Le politiche di contrasto all’immigrazione sono brutali, la violenza è spesso sponsorizzata dallo Stato, l’abuso di minori e le separazioni familiari sono purtroppo frequenti, soprattutto al confine meridionale del Paese. Il numero di senza tetto e di persone sotto la soglia di povertà – anche "Avvenire" continua a documentarlo – è in continuo aumento. Gli Usa poi sono ancora lontani dal garantire la salute come diritto umano. Nonostante la legge voluta dall’allora presidente Obama, il numero di persone attualmente non assicurate negli Stati Uniti è di 30 milioni, e in aumento. Nessun’altra nazione ricca sulla terra ha numeri simili.
Queste incredibili fragilità della prima potenza del mondo producono oggi record negativi. Più di 53mila nuovi casi di Covid-19 nelle ultime 24 ore.
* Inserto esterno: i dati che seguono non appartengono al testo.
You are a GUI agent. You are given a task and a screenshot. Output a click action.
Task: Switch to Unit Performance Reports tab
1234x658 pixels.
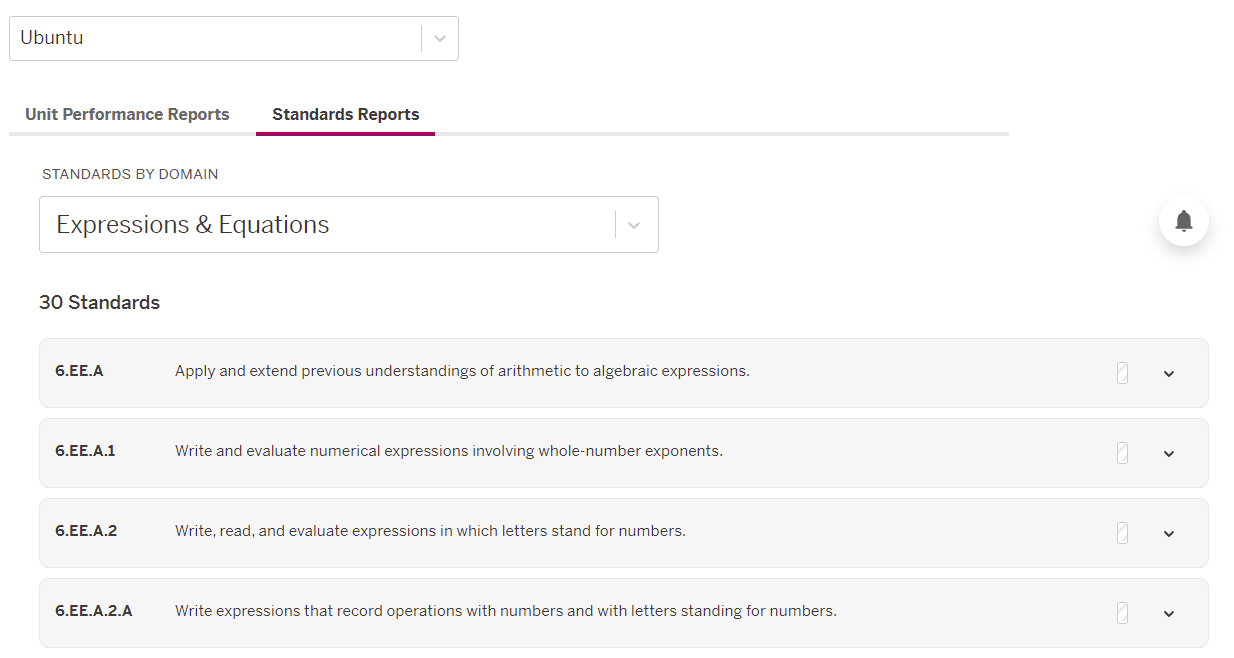[127, 114]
Con almeno sette Stati che hanno fatto segnare il loro primato in un singolo giorno: Alaska, Arkansas, Florida, Georgia, Montana, South Carolina e Tennessee. Nelle ultime 24 ore i decessi sono stati 649, portando il bilancio complessivo delle vittime a 128.421. E il Center for Disease Control and Prevention prevede 148mila morti nel Paese per il coronavirus entro il prossimo 25 luglio. Una catastrofe a cui non si vede al momento possibilità di limitazione.

Ma anche noi non dobbiamo illuderci e dimenticare che gli sforzi e i sacrifici fatti negli ultimi mesi possono essere rapidamente vanificati se non si continua a essere cauti ed organizzati, rafforzando la più importante delle nostre opere pubbliche, il Servizio sanitario nazionale. Che è arrivato esangue alla sfida pandemica, depauperato di migliaia di medici e infermieri non sostituiti, di posti letto eliminati, di attrezzature non rinnovate, di organizzazioni sanitarie non adeguatamente gestite, di finanziamenti ridotti al lumicino. La pandemia si è scaraventata sulle debolezze del nostro sistema sanitario ed è stato solo grazie alla resistenza, in molti casi eroica, degli operatori che il peggio è stato evitato.

La sfida più importante che oggi si possa raccogliere è riuscire a vedere questa crisi come un’opportunità per introdurre riforme del sistema sanitario e, più in generale, del sistema di sicurezza sociale. Occorre "approfittare" della pandemia per cambiare in modo strutturale la Sanità in Italia, cercando di introdurre politiche efficaci per prevenire le malattie, rafforzare l’accesso a un’assistenza primaria di qualità e migliorare il coordinamento delle cure, soprattutto per le persone con patologie croniche. La nuova rotta dovrebbe ambire a riorganizzare il sistema assistenziale e, contemporaneamente, spostare risorse economiche e umane dalla cura delle malattie alla prevenzione. Ogni risorsa disponibile va utilmente considerata e investita. Senza escludere per puntiglio – come su queste colonne si è scritto a più riprese – anche il vantaggioso (e ora incondizionato) europrestito sanitario predisposto dal Mes.
Sia per l’Italia sia per gli Stati Uniti quella postpandemica può essere veramente l’epoca per un nuovo inizio, purché vi sia la responsabile volontà politica di farlo.